Advances in Design and Implementation of End-to-End Learned Image and Video Compression

National Yang Ming Chiao Tung University

Presentation Menu


The DCT-based transform coding technique was adopted by the international standards (ISO JPEG, ITU H.261/264/265/266, ISO MPEG-2/4/H, and many others) for nearly 30 years. Although researchers are still trying to improve its efficiency by fine-tuning its components and parameters, the basic structure has not changed in the past two decades. The arrival of deep learning recently spurred a new wave of developments in end-to-end learned image and video compression. The seminal work by Balle et al. connects the learning of an image compression system to learning a variational generative model, known as the variational autoencoder (VAE), opening up a new direction for constructing high-efficiency image/video coding systems based on advanced deep generative models.
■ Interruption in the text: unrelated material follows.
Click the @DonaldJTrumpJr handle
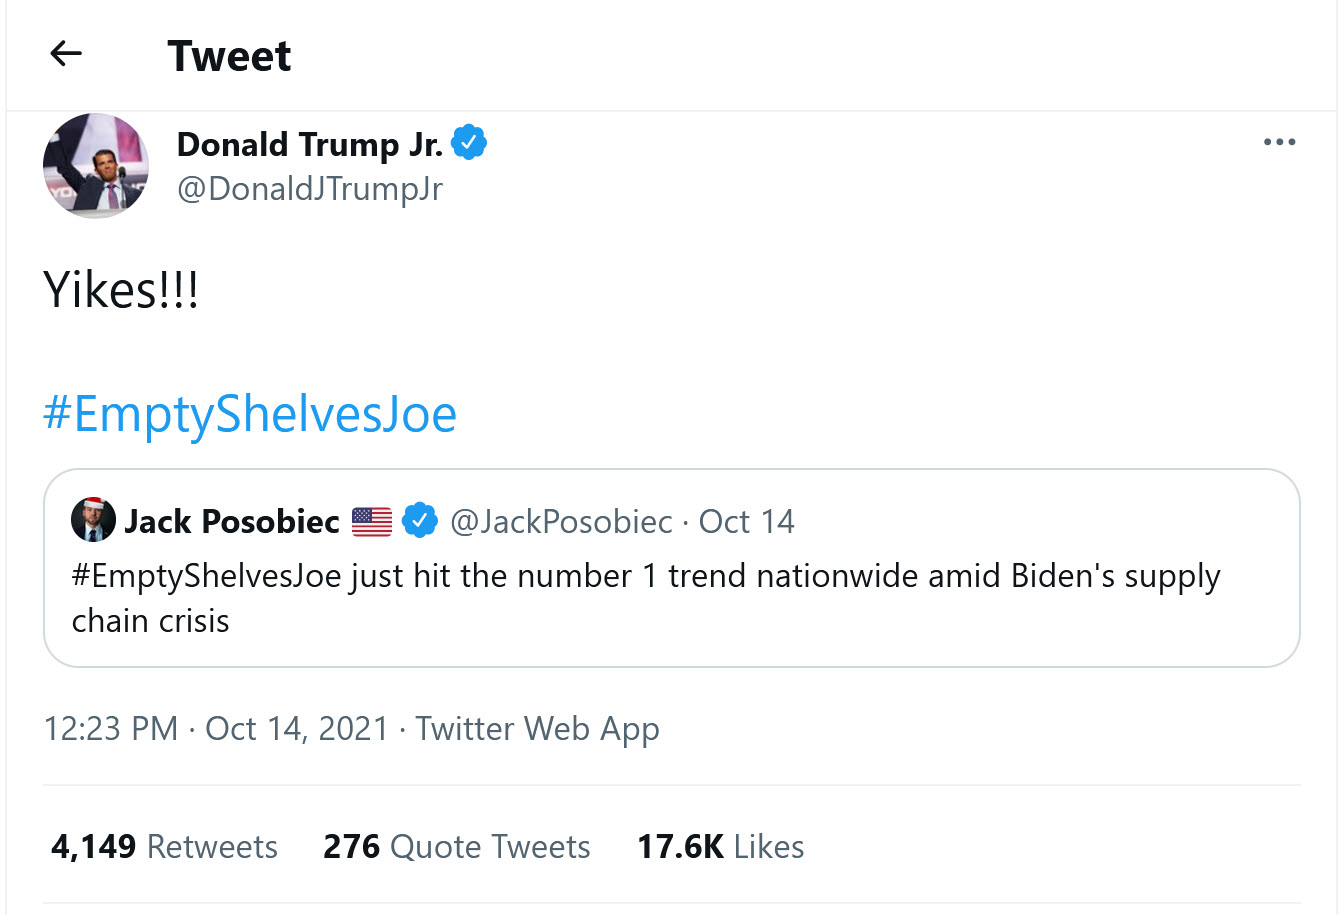The width and height of the screenshot is (1339, 915). pos(309,188)
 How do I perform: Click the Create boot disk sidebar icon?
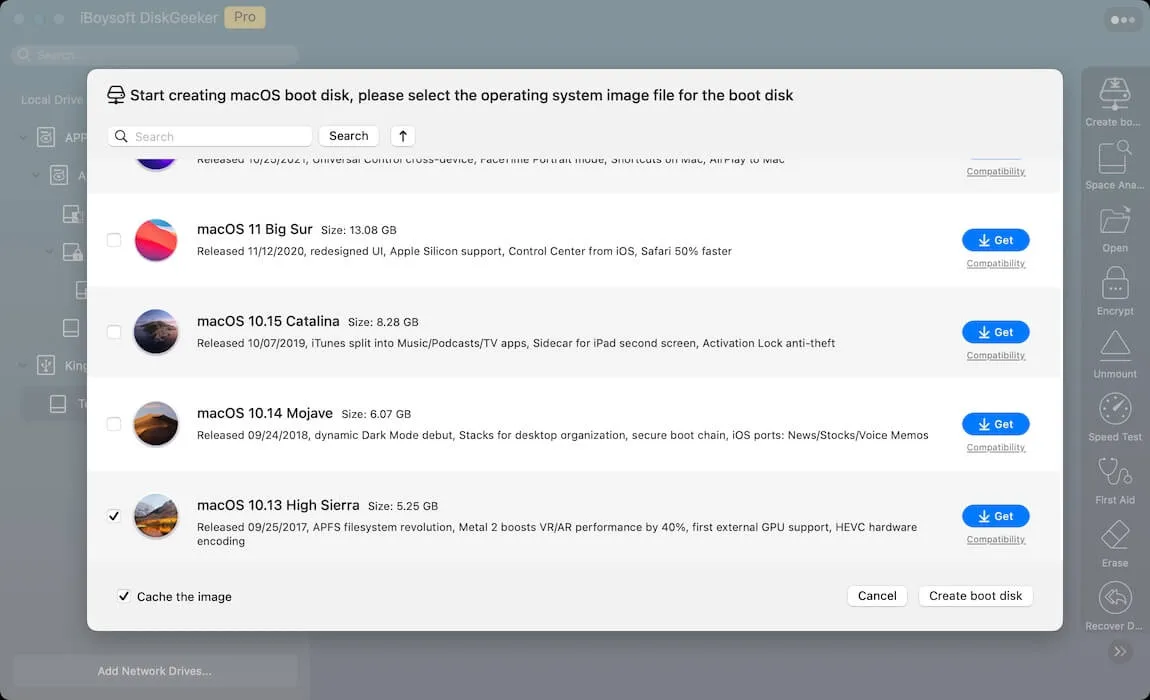coord(1114,95)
Recent results, particularly from the Challenge on Learned Image Compression (CLIC) at CVPR, indicate that this new type of compression technology achieves comparable or superior compression performance to VVC Intra (the state-of-the-art codec standardized and published in 2020) and has superior subjective quality, especially at the very low bit rates. In this talk, I shall first (1) summarize briefly the progress of this topic in the past 3 or so years. In the second part, I shall (2) introduce the design concepts of VAE-based image compression. The third part switches gear to (3) explore the emerging area of end-to-end learned video compression, which has attracted lots of research interest and publications since the advent of the first such system in 2019. Lastly, I shall (4) address the circuits and systems aspects of learned image/video codecs by exploring recent efforts in creating hardware-friendly, low-complexity models. The talk will be concluded with open issues and recent standardization initiatives by the IEEE and other communities.